Robinson prays the rain stays away from Epsom
FORMER dual Hongkong champion Philip Robinson is praying that the blustery showers forecast to lash Epsom Downs in the next 24 hours are blown way off course.
If they are not, his mount, Bob's Return, may as well stay at home in Newmarket.
For 16-1 chance Bob's Return, winner of the often-informative Lingfield Derby Trial earlier this month requires a lightning fast track to produce his best.
''I don't want the word 'soft' appearing anywhere near Epsom on Derby Day,'' says the astute Robinson. ''I want gale force winds to dry the course, because the firmer it is, the better he will like it.'' At the weekend, the course was 'good' overall, and 'good to soft' over the last half-mile.
This will be the Robinson's fourth ride in the time-honoured Epsom Classic - the closest he has finished is fourth.
So far, his comeback to British racing has been silky-smooth, with 52 winners in his first full season since returning, and now an association with a potentially good horse. Certainly, Bob's Return is not likely to rival Pebbles or Katies as the best Robinson has ridden, but he could pick up a decent race.
''The first time I ever sat on him I knew he was a good horse,'' the jockey recalled. ''I remember thinking he was an absolute certainty for his first outing, a little race over five furlongs at Beverley . . . but he could finish only fifth, and it was then that we realised he couldn't handle soft ground.'' Despite this unfortunate defeat, Bob's Return, a son of the Italian Derby winner Bob Back, eventually started living up to his reputation. ''I was always confident that he was 'listed' class, at least, because nothing in the yard was good enough to even work with him,'' Robinson said.
At present, Tenby remains a 4-6 favourite.
''For me, Tenby is a logical choice in the Derby on what he has shown to date,'' says Robinson. ''But there is no real stand-out among the others in the field.
''If Fatherland gets the trip, he must have a good chance . . . and Bob's Return is also in with a shout if conditions are suitable. He has plenty of pace, and if anything is in front of me early, then he is going too fast. I plan to be up there, but I will ease and sit in behind, if anything goes on at a suicidal gallop,'' he points out.
One of the major changes to pre-race procedure at Epsom this year is the requirement for horses to break off after the parade and then head around the Derby course going the ''wrong'' way (right-handed). This is something that Robinson fears could go horribly wrong for some contenders.

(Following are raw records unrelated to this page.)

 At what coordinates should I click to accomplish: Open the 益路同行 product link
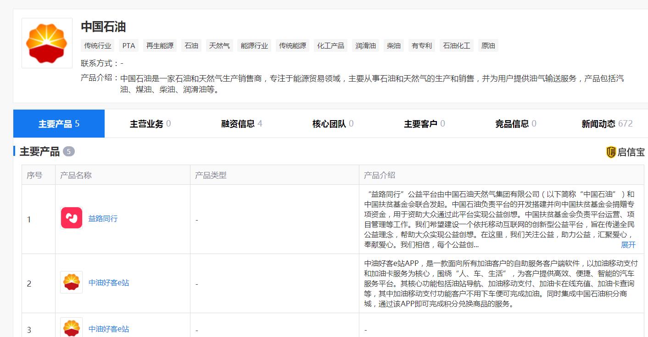pyautogui.click(x=103, y=218)
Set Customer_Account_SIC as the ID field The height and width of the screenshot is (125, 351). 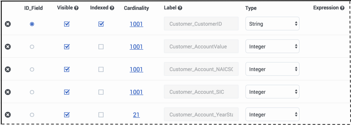(32, 92)
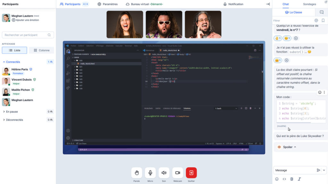Apply bold formatting in chat

(291, 179)
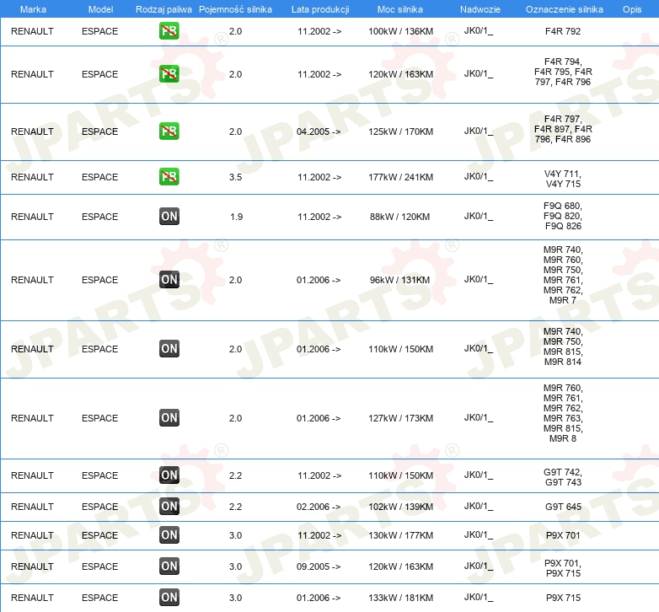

''With the crowd cheering and shouting, there will be some horses who take a real hold going to post - and running up the hill before the Derby is going to leave a lot of tired horses by the time they get to the mile and a half start. I have serious reservations about this new move,'' he says. ''Anyway, the parade and then the walk across the road near the paddock and then up the narrow pathway lined with people was always one of the important tests of a horse's temperament. The basic reason they run the Derby is to test and eventually improve the breed, now the temperament factor has been reduced.
''I feel they may have taken away a little of Tenby's advantage with this new procedure. Tenby is so laid-back that even with people shouting and cheering him, he wouldn't turn a hair,'' he added.